**Work to do**
Copy the data from the line with "Task: Click the help question mark icon" through the end of the data, changing every "screenshot" to "image" and leaving all else as it is.

** BEGIN Data for the task **

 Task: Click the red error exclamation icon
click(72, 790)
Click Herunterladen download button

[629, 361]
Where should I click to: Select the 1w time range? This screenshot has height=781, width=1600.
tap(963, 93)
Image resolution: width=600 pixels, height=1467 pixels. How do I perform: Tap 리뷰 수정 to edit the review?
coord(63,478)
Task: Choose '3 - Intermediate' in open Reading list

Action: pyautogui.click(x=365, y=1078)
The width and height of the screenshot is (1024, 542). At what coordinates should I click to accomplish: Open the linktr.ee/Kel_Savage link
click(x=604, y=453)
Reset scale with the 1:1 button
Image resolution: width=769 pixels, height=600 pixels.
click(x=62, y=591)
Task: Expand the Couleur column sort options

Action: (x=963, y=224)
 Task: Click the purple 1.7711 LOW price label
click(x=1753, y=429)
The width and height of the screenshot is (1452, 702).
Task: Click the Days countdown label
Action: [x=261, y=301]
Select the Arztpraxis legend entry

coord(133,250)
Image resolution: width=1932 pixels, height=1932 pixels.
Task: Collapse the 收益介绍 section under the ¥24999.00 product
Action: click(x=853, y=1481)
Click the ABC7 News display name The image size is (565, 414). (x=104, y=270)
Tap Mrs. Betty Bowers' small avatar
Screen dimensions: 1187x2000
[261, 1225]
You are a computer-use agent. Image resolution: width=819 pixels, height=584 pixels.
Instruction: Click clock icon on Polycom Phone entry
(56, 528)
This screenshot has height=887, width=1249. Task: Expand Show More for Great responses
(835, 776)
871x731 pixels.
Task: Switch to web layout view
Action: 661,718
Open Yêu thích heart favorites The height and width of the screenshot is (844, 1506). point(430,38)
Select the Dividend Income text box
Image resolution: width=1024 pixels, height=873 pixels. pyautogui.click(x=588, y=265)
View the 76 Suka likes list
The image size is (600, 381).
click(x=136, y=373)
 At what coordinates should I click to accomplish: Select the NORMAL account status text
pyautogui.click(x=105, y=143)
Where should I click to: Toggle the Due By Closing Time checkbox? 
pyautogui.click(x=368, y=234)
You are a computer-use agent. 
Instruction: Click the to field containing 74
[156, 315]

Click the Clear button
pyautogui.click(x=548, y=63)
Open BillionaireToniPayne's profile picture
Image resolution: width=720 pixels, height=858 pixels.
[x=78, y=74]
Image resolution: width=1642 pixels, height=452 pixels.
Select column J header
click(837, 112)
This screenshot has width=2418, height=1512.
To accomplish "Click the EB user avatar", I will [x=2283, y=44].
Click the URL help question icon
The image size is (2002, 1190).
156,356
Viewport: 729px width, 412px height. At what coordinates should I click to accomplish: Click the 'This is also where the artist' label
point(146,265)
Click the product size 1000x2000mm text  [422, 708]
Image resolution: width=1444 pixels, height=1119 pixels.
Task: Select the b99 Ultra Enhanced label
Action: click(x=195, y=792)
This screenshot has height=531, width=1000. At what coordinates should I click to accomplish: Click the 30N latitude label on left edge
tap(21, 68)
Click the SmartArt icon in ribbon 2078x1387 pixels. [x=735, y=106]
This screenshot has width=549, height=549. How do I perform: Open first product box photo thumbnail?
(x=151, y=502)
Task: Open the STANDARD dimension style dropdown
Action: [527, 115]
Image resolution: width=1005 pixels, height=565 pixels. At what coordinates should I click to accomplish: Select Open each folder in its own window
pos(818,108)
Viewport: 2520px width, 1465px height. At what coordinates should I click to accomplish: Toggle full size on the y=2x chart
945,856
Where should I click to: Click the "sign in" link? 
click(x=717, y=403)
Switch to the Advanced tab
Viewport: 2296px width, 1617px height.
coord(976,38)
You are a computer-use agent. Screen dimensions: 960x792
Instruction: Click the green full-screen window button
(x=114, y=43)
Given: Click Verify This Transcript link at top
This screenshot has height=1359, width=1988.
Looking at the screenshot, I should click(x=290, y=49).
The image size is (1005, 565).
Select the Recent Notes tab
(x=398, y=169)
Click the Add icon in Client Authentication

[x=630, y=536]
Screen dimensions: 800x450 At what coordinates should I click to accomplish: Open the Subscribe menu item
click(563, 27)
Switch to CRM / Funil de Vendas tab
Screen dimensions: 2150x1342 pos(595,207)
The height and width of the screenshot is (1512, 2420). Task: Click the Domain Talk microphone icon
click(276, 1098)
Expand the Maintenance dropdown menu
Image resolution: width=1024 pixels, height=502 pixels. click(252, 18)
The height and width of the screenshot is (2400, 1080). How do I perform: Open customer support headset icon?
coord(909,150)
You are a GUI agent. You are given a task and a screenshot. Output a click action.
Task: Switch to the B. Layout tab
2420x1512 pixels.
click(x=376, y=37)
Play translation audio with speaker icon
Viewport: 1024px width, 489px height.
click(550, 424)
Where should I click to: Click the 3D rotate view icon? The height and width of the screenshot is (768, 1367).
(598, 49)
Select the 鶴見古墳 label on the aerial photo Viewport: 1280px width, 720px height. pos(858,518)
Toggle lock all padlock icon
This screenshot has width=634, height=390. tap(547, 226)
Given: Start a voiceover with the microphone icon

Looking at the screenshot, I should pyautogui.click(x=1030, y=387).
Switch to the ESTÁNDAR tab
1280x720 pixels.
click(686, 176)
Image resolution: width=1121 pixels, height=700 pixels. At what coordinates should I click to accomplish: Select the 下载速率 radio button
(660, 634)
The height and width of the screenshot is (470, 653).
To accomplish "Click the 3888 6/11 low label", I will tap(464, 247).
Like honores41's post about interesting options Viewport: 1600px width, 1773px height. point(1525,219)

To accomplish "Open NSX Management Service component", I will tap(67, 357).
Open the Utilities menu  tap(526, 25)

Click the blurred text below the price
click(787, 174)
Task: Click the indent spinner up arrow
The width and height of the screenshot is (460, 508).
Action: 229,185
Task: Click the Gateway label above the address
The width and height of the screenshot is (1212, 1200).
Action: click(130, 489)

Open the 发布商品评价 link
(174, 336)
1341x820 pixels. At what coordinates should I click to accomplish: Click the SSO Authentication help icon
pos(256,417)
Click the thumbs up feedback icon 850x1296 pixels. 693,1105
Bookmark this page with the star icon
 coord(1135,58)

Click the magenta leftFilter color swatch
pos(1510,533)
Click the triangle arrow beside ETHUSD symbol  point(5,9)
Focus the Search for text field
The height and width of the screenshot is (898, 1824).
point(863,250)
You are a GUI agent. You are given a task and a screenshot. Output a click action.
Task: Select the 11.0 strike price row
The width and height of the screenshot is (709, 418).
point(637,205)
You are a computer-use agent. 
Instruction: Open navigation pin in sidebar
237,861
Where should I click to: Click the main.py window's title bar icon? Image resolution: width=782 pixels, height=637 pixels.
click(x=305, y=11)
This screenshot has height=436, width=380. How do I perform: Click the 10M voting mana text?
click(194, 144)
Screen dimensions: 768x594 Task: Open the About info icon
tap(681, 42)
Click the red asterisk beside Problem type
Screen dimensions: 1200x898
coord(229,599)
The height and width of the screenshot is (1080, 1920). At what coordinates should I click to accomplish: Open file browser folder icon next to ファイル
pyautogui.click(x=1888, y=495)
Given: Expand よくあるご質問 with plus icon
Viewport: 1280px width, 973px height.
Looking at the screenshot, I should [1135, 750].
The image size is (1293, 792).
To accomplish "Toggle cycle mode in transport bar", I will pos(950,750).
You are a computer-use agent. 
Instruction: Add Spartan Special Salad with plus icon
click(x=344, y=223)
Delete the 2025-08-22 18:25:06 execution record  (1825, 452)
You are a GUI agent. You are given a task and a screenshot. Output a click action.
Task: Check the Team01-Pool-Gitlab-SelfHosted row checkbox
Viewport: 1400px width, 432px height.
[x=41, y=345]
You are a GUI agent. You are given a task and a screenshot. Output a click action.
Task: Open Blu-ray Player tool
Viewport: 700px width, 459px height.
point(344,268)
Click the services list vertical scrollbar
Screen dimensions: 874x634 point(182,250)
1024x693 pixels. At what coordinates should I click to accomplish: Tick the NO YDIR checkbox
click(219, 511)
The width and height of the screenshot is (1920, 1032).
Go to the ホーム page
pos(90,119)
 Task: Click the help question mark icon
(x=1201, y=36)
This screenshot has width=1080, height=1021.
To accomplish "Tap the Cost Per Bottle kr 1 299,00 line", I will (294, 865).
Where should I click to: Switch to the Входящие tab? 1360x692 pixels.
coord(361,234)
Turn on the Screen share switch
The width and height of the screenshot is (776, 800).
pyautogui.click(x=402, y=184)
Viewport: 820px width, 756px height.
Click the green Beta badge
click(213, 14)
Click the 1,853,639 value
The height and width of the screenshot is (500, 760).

** END Data for the task **

**Response below**
 Task: Click the help question mark icon
(x=1201, y=36)
This image has width=1080, height=1021.
To accomplish "Tap the Cost Per Bottle kr 1 299,00 line", I will (294, 865).
Where should I click to: Switch to the Входящие tab? 1360x692 pixels.
coord(361,234)
Turn on the Screen share switch
The width and height of the image is (776, 800).
pyautogui.click(x=402, y=184)
Viewport: 820px width, 756px height.
Click the green Beta badge
click(213, 14)
Click the 1,853,639 value
The height and width of the image is (500, 760).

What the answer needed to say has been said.